• [DESCRIPTION OF THE TASK]: Restate, word for word, each entry that follows, but skip its pictures.

• [Screenshot grounding data]:
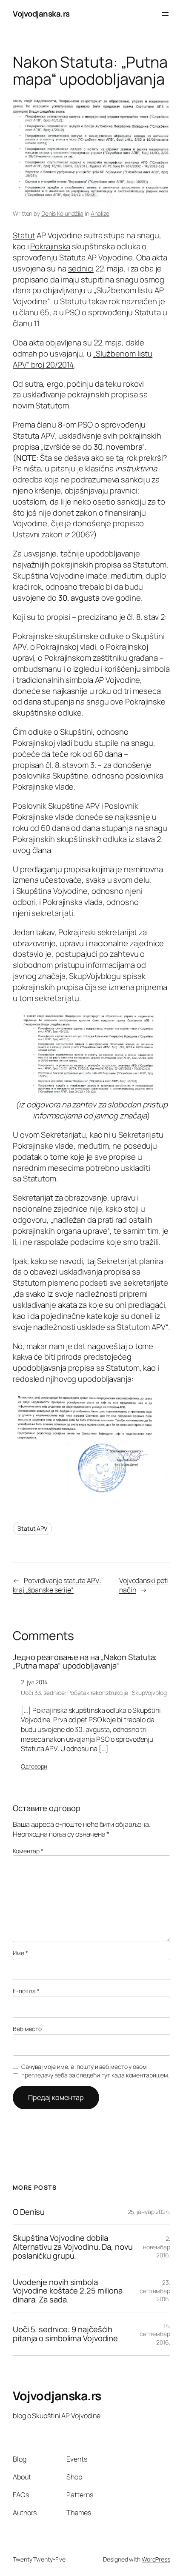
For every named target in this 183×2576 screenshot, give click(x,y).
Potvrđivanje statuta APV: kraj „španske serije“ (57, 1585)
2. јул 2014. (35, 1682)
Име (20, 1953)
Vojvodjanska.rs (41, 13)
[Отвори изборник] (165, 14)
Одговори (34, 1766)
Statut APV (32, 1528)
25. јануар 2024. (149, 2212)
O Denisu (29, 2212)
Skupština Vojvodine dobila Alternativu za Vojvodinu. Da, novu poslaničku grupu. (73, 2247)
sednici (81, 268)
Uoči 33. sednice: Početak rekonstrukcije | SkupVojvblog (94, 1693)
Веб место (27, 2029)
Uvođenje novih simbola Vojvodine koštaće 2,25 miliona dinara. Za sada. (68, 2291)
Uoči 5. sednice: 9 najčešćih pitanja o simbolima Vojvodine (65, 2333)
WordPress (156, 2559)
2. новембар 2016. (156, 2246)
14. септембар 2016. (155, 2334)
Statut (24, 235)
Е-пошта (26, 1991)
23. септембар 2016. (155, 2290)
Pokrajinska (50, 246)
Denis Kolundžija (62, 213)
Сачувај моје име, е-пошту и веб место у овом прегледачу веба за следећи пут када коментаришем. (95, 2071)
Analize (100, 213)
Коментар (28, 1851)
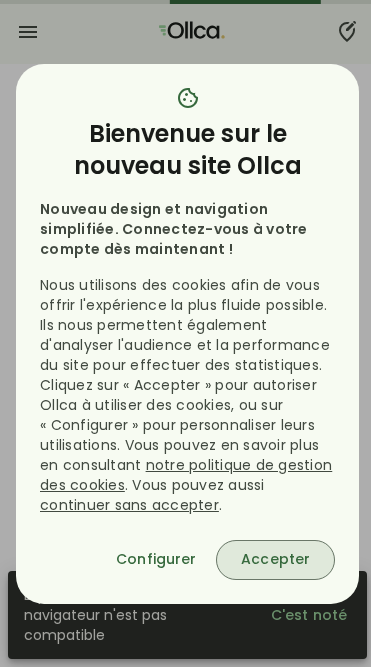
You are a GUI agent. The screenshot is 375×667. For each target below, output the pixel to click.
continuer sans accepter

• [TASK RESULT]:
For every named target in this 183×2576 screenshot, give click(x,y).
Potvrđivanje statuta APV: kraj „španske serije“ (57, 1585)
2. јул 2014. (35, 1682)
Име (20, 1953)
Vojvodjanska.rs (41, 13)
[Отвори изборник] (165, 14)
Одговори (34, 1766)
Statut APV (32, 1528)
25. јануар 2024. (149, 2212)
O Denisu (29, 2212)
Skupština Vojvodine dobila Alternativu za Vojvodinu. Da, novu poslaničku grupu. (73, 2247)
sednici (81, 268)
Uoči 33. sednice: Početak rekonstrukcije | SkupVojvblog (94, 1693)
Веб место (27, 2029)
Uvođenje novih simbola Vojvodine koštaće 2,25 miliona dinara. Za sada. (68, 2291)
Uoči 5. sednice: 9 najčešćih pitanja o simbolima Vojvodine (65, 2333)
WordPress (156, 2559)
2. новембар 2016. (156, 2246)
14. септембар 2016. (155, 2334)
Statut (24, 235)
Е-пошта (26, 1991)
23. септембар 2016. (155, 2290)
Pokrajinska (50, 246)
Denis Kolundžija (62, 213)
Сачувај моје име, е-пошту и веб место у овом прегледачу веба за следећи пут када коментаришем. (95, 2071)
Analize (100, 213)
Коментар (28, 1851)
You are a GUI agent. The screenshot is 375×667. For each target below, output the pixel to click.
continuer sans accepter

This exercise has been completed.